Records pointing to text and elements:
--- START ---

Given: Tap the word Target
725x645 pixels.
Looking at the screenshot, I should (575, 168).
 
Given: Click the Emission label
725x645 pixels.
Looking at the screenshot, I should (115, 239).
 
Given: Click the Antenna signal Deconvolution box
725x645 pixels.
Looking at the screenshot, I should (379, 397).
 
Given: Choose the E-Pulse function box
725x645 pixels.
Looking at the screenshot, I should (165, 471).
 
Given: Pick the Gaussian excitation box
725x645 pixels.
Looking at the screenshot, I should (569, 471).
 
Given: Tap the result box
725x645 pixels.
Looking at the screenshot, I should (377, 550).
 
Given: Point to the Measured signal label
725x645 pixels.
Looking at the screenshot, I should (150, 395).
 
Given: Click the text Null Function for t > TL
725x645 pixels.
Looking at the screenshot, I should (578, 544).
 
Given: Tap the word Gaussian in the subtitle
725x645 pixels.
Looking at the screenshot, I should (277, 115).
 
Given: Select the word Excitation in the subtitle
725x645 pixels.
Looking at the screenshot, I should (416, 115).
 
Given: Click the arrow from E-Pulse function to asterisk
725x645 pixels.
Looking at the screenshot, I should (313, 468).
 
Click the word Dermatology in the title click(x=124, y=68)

--- END ---

> Required task
Update the records above by replacing every instance of "Given" with "Instruction", leaving all other text unchanged.

> Finished exercise
Instruction: Tap the word Target
725x645 pixels.
Looking at the screenshot, I should (575, 168).
 
Instruction: Click the Emission label
725x645 pixels.
Looking at the screenshot, I should (115, 239).
 
Instruction: Click the Antenna signal Deconvolution box
725x645 pixels.
Looking at the screenshot, I should (379, 397).
 
Instruction: Choose the E-Pulse function box
725x645 pixels.
Looking at the screenshot, I should (165, 471).
 
Instruction: Pick the Gaussian excitation box
725x645 pixels.
Looking at the screenshot, I should (569, 471).
 
Instruction: Tap the result box
725x645 pixels.
Looking at the screenshot, I should (377, 550).
 
Instruction: Point to the Measured signal label
725x645 pixels.
Looking at the screenshot, I should (150, 395).
 
Instruction: Click the text Null Function for t > TL
725x645 pixels.
Looking at the screenshot, I should (578, 544).
 
Instruction: Tap the word Gaussian in the subtitle
725x645 pixels.
Looking at the screenshot, I should (277, 115).
 
Instruction: Select the word Excitation in the subtitle
725x645 pixels.
Looking at the screenshot, I should (416, 115).
 
Instruction: Click the arrow from E-Pulse function to asterisk
725x645 pixels.
Looking at the screenshot, I should (313, 468).
 
Click the word Dermatology in the title click(x=124, y=68)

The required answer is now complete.